Tag: memory

sleeping enhances memory more in children than adults

Sleeping child

Sleeping seems to enhance memory moreso for kids than adults. In a study children were able to turn implicit knowledge in to explicit knowledge at a higher rate than adults after 10-12 hours of sleep.

Popular Science offers this blurb on a study from Nature Neuroscience:

As a child, you sleep more deeply than an adult, and experience three times more slow-wave sleep and higher electrical activity in the brain during that sleep. This may help turn the large amount of information you accumulate during the day into knowledge you can recall intentionally.

The study, published in Nature Neuroscience this week, looked at 35 children between 8 and 11 years old, as well as 37 adults between 18 and 35. They were each asked to quickly press a sequence of buttons after they lit up. Half of them performed the activity before sleep, and half after.

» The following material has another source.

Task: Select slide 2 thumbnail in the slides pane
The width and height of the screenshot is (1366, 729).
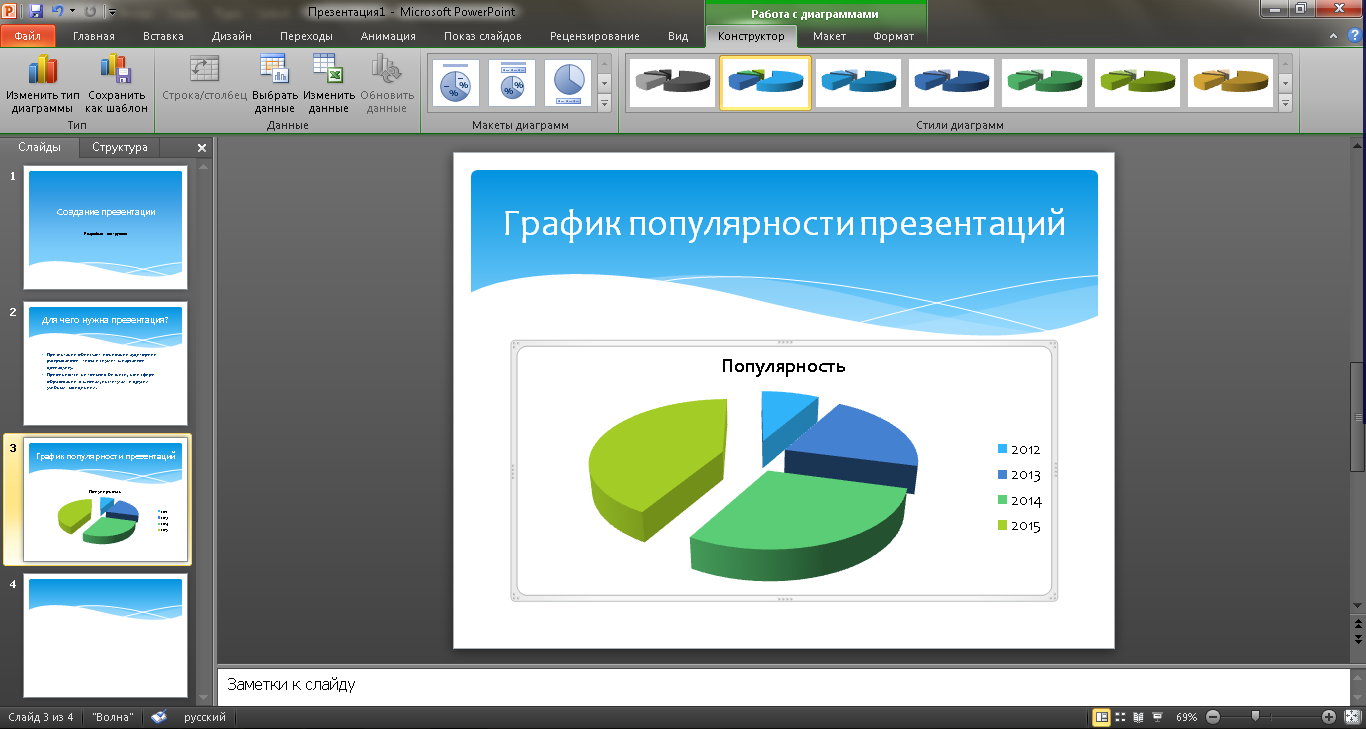Action: tap(105, 364)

They were then asked to recall the sequence of the eight lights 10 to 12 hours later.

After sleeping, almost all of the children turned the implicit knowledge into explicitly and could remember the sequence they had pressed perfectly, while adults experienced smaller gains. Both groups remembered the sequence better after sleep than those who were asked to recall it right after their training.

lack of sleep can effect memory

A study of honeybees has shown that a lack of sleep impairs their ability to recall recent events. From Scientific American:

After characterizing how honeybees find their way home when released in a new location, the scientists captured and then released bees in unfamiliar territory some 600 meters from their hive. In addition to tracking how long the bees needed to return home, the researchers monitored bee sleep. Bees take brief naps throughout the day in addition to longer periods of nocturnal sleep. (Snoozing bees are easy to spot because their antennae droop.) The scientists made their observations both by watching bees in person and by tracking their activity via radio-frequency devices that they glued onto some of the insects.

The researchers verified first that finding a new route home did not alter other foraging behaviors, although it did lead to an increase in sleeping time in the first part of the night. Curious as to whether this change might reflect some learning or memory process, the team decided to see what happens when bee slumber is disturbed by selectively placing the insects in a box that was gently agitated for about eight hours, making it difficult for them to relax and get a good night’s sleep.

The next day the researchers found that sleepless bees and well-rested ones performed no differently when left to find their way home from a novel location. In other words, lack of sleep apparently did not inhibit the bees’ learning processes. “This suggests that there are forms of learning that seem to be totally independent of sleep,” Menzel says.

The scientists observed, however, a significant and obvious difference when bees were brought to the new spot for a second day. This time, bees that had slept well found their way home faster and fewer got lost along the way than on the previous day. That observation indicates that the well-rested bees had learned from their experience the day before. Drowsy bees, however, took about as long to return home on the second day as on the first, and were just as likely to get lost.

The study appears in the Journal of Experimental Biology.